Thermal and dielectric behavior of polyamide-6/clay nanocomposites

In this work, the influence of the incorporation of nanoparticles (organo-modified montmorillonite Cloisite 30B) in polyamide 6 (PA6) on rigid amorphous fraction (RAF) formation had been explored employing Differential Scanning Calorimetry (DSC), Flash Differential Scanning Calorimetry (Flash DSC) and Broadband Dielectric Spectroscopy (BDS) techniques. The existence of a RAF in PA6-montmorillonite nanocomposite films is available from specific heat capacity measurement at the glass transition region of the nanocomposites.

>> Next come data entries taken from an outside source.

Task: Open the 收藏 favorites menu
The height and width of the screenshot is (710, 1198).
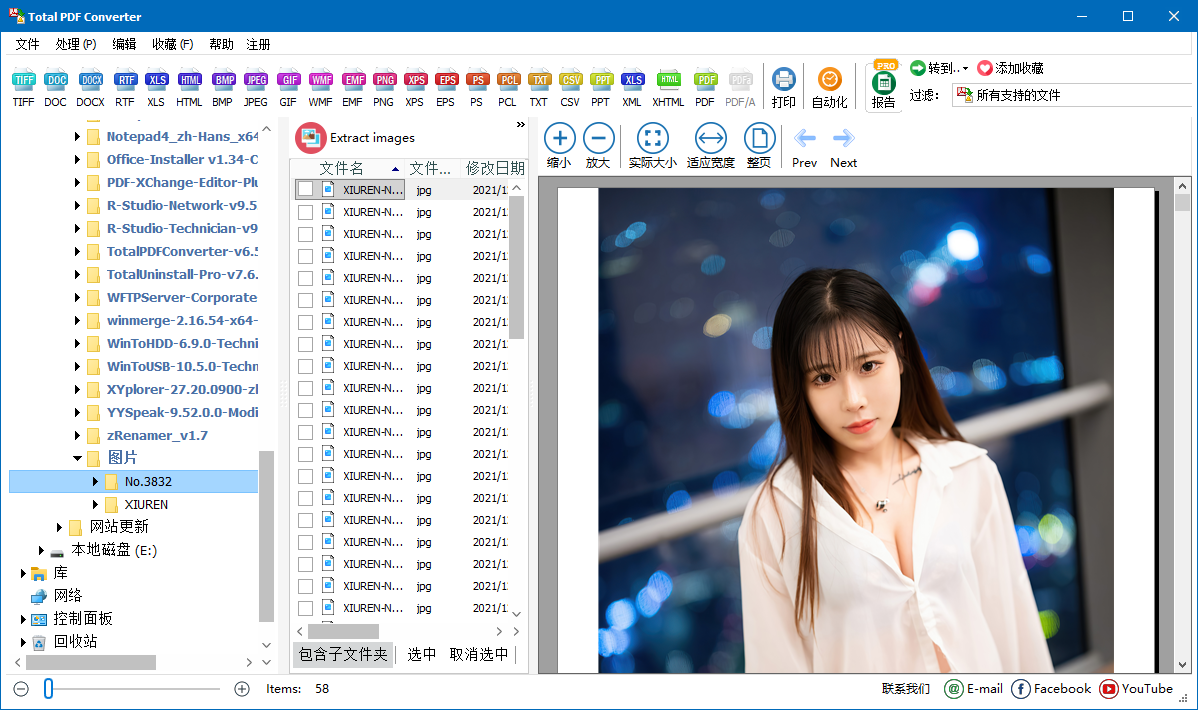Action: point(173,44)
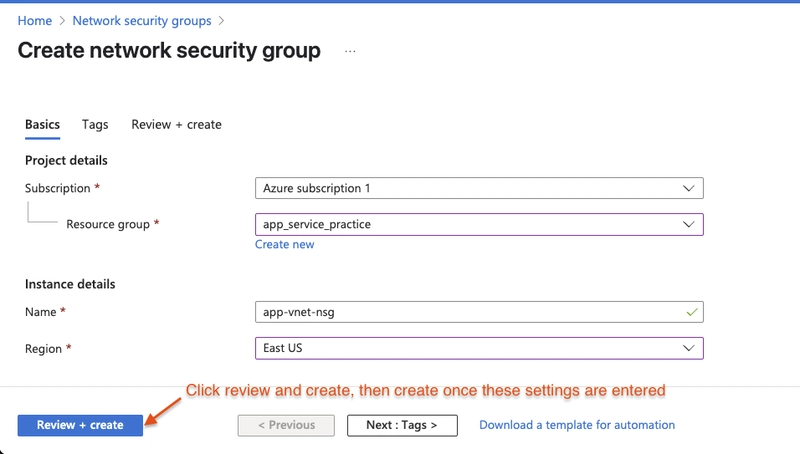Switch to the Tags tab
The height and width of the screenshot is (454, 800).
[95, 124]
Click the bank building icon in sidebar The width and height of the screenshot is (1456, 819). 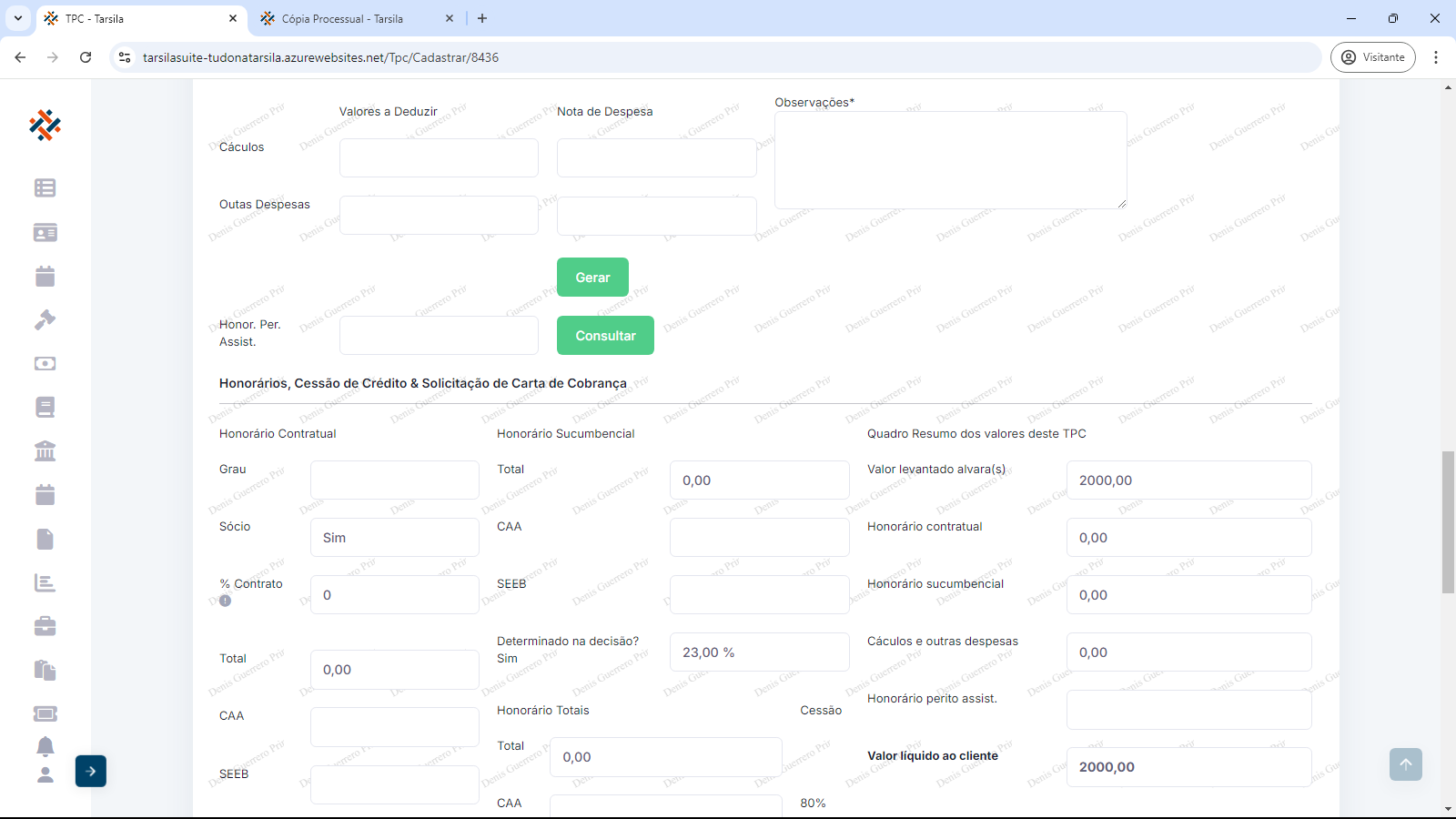(x=45, y=450)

It was shown that at high C30B content, this fraction becomes larger. Using Flash DSC, it was possible not only to measure the heat capacity step at the glass transition of the materials, but also to provide quantitative knowledge on the kinetics of crystallization and nucleation of PA6-based nanocomposites. The dielectric relaxation spectroscopy measurement was investigated, in the frequency range 0.1–106 Hz and varying temperature from 20 to 200 °C, which highlight different relaxation phenomena: the α dipolar relaxation, the αc relaxation and Maxwell–Wagner–Sillars (MWS) interfacial polarizations. As C30B content increases, a MWS relaxation emerges in the nanocomposites, thus revealing the increase of RAF in the nanocomposite with high C30B content. [Display omitted] •Adding C30B nanocharge to PA6 matrix led to the increase of the RAF.•Quantitative knowledge on the crystallization and nucleation kinetics of PA6 and its nanocomposites is investigated.•Dipolar relaxation and interfacial polarization are modelled.•The nanocomposites fragility parameters and activated energy for different process are estimated.